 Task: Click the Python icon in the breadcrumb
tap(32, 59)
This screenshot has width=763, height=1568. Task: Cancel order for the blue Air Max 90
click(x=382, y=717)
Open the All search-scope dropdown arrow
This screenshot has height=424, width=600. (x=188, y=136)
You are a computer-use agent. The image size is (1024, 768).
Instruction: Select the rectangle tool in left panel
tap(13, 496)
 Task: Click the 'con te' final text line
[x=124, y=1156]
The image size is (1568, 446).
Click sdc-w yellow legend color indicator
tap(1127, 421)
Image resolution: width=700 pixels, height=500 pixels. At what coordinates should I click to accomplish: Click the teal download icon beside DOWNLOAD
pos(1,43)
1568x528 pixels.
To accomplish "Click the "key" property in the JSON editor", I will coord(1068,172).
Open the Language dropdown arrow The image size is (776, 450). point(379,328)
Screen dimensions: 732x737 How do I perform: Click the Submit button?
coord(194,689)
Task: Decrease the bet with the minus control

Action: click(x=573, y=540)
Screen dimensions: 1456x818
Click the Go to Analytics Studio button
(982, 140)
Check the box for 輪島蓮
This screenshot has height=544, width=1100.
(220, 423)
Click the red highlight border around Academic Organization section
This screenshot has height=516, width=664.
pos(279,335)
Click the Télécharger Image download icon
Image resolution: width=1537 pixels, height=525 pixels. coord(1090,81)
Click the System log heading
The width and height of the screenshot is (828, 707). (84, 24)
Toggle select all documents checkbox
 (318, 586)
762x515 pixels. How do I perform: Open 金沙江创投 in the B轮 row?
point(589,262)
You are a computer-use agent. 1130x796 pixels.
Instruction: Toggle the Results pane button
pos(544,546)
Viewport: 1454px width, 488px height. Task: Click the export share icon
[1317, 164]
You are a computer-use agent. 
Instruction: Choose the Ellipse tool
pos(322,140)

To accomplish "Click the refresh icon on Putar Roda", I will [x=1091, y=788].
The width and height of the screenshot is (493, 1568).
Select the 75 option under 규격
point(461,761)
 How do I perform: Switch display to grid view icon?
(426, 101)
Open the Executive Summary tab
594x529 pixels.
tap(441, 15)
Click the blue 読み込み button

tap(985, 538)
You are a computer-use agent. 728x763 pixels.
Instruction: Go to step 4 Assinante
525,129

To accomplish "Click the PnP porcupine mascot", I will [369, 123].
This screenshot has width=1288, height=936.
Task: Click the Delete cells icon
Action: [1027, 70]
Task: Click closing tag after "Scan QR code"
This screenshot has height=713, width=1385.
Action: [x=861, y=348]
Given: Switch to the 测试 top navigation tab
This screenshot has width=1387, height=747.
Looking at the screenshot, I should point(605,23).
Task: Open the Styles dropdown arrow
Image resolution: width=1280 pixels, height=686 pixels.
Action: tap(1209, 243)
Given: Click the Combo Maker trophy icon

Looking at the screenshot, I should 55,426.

* **Work to complete**
Return exactly, and only, the lines above starting at the line that contains "The width and height of the screenshot is (493, 1568)." and ending at the line that contains "Task: Open the Styles dropdown arrow".

* **Task response**
The width and height of the screenshot is (493, 1568).
Select the 75 option under 규격
point(461,761)
 How do I perform: Switch display to grid view icon?
(426, 101)
Open the Executive Summary tab
594x529 pixels.
tap(441, 15)
Click the blue 読み込み button

tap(985, 538)
You are a computer-use agent. 728x763 pixels.
Instruction: Go to step 4 Assinante
525,129

To accomplish "Click the PnP porcupine mascot", I will [369, 123].
This screenshot has width=1288, height=936.
Task: Click the Delete cells icon
Action: [1027, 70]
Task: Click closing tag after "Scan QR code"
This screenshot has height=713, width=1385.
Action: [x=861, y=348]
Given: Switch to the 测试 top navigation tab
This screenshot has width=1387, height=747.
Looking at the screenshot, I should point(605,23).
Task: Open the Styles dropdown arrow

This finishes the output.